I paused, flinching at the memory of that horrible day the sun didn’t shine quite as bright. Still did. “But I still know, as much as it kills me, that there was no other option for her.” I eyed him. “Don’t you dare talk about my dead friend like you know what path she could have taken. Because you don’t. That would be like me telling you that the army is evil and wrong because of the amount of lives it takes. Because it killed your best friend and left Gwen with her own gaping hole. Telling you that would be fucking cruel,” I hissed.

He gave me an even look. “Might be cruel, but it’s the truth. And I got out. Because I couldn’t live with the fact that the path I’d chosen cost my best fuckin’ friend his life. Because he followed me to enlist because that’s what he did. We were brothers, and he told me no way in hell would I be doing something like that without him watching my back.” He paused, breathing heavily. “And he did watch my back.

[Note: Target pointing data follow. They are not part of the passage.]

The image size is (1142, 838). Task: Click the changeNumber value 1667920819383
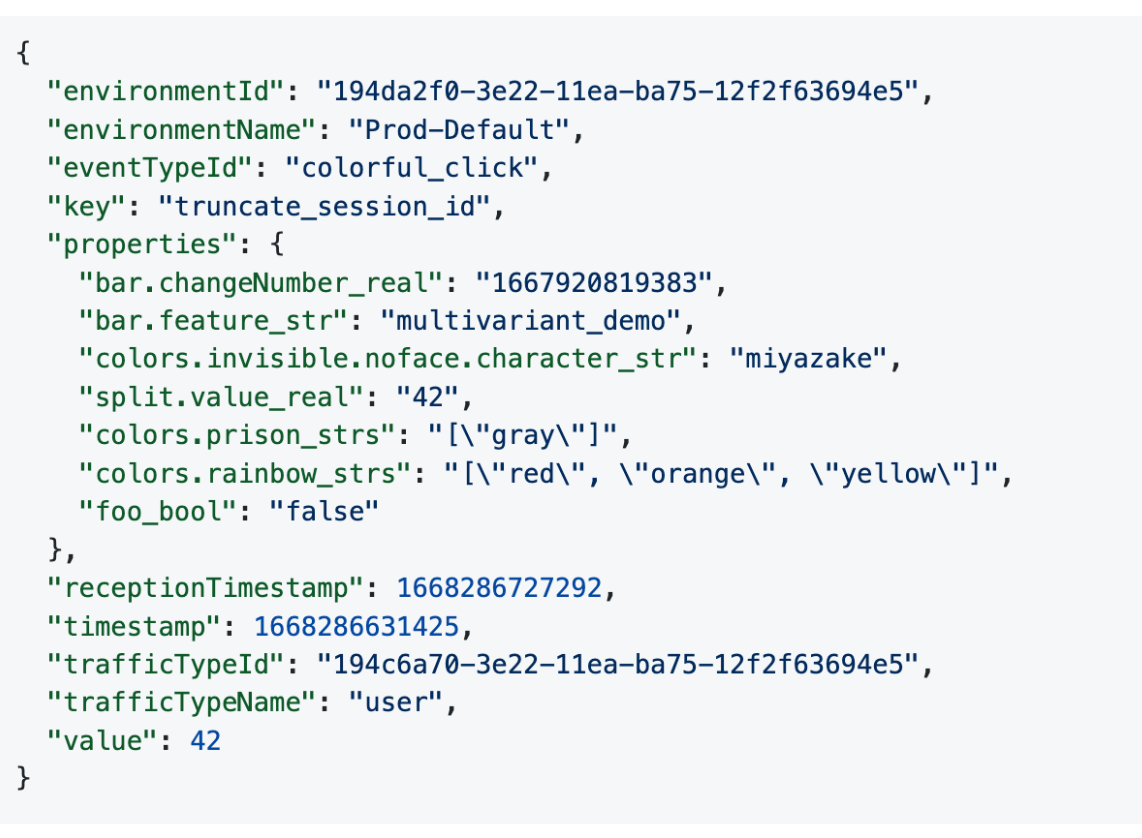pyautogui.click(x=594, y=283)
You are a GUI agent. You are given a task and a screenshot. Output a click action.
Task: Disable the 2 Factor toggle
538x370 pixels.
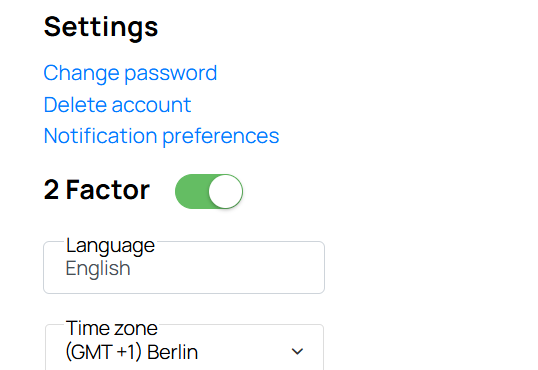click(x=209, y=191)
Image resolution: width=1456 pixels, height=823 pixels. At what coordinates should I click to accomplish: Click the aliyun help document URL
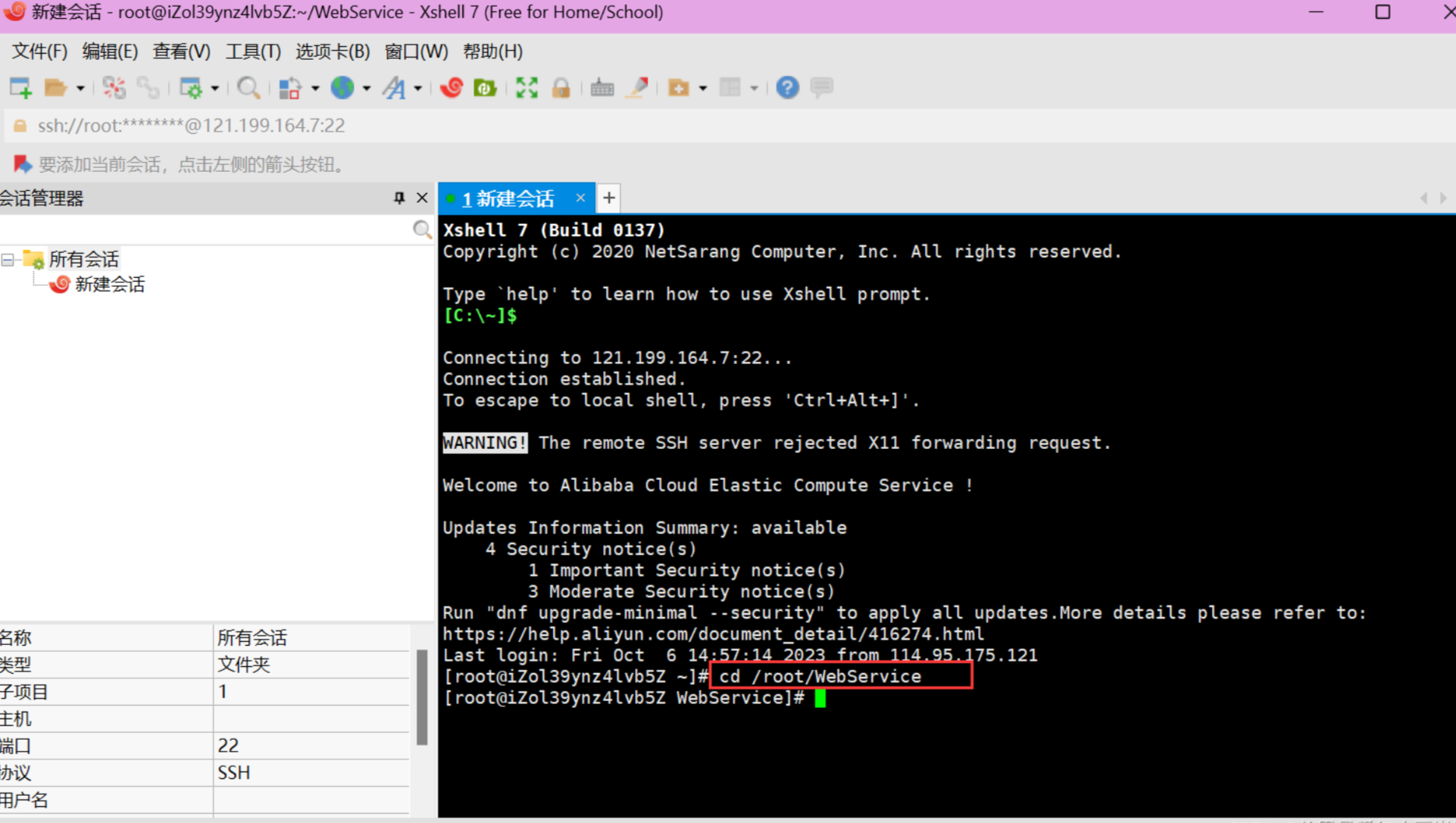(712, 634)
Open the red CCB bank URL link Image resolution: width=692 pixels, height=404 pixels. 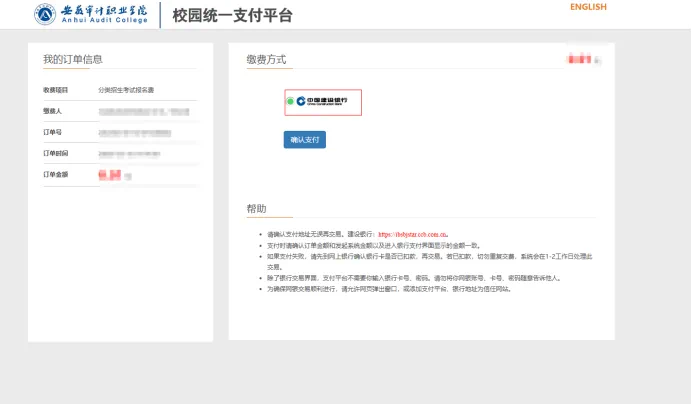click(x=413, y=234)
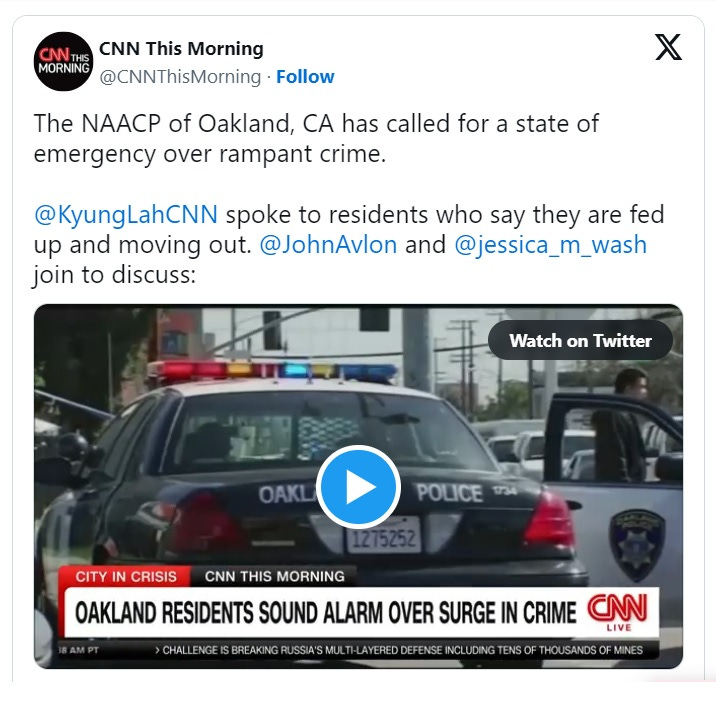
Task: Open the @JohnAvlon mention
Action: pos(328,245)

And that’s what killed him. My choices. No way in any kind of hell, in this world or the next, will I have a decision like that on my conscience.”

My heart hurt for him. For the blame he put so wrongly on his shoulders. Despite my rage at his earlier words, I couldn’t stand to see the guilt in those irises. “Ian wasn’t your fault,” I whispered. “We don’t have control over the universe. Over who it tries to take away from us.”

My words washed over him and brought his hands to my hips, yanking me to his body. “Yeah, but I’ve got control over who I have in my hands. Who I’ll always have in my life until the universe takes me to whatever waits for me in the next.” His hand moved to cup my jaw lightly. “But I can’t have that, what I hold in my hands, being somewhere that her life is filled with car bombs and kidnapping and drive-by shootings. I won’t survive that shit.”

His words, the way they wove around the promises and tender declarations and other statements, worked both with chaos and stillness. I stared at him a bit, letting the stillness take over.

Then I purposefully stepped out of his arms.

“Don’t give me ultimatums, Keltan,” I warned. “I don’t do well backed into a corner.”

He narrowed his eyes, stepping forward so he both figuratively and literally had me in a corner. “You know what I don’t do well with?” he asked quietly, fury an undertone beneath the stillness of his words. “Snatching you out of the air as a bomb explodes behind you!” he roared. “I left the fuckin’ warzone that cost me my best friend, my brother. I’m not walkin’ into another one that has me losin’ you. No fucking way,” he gritted out.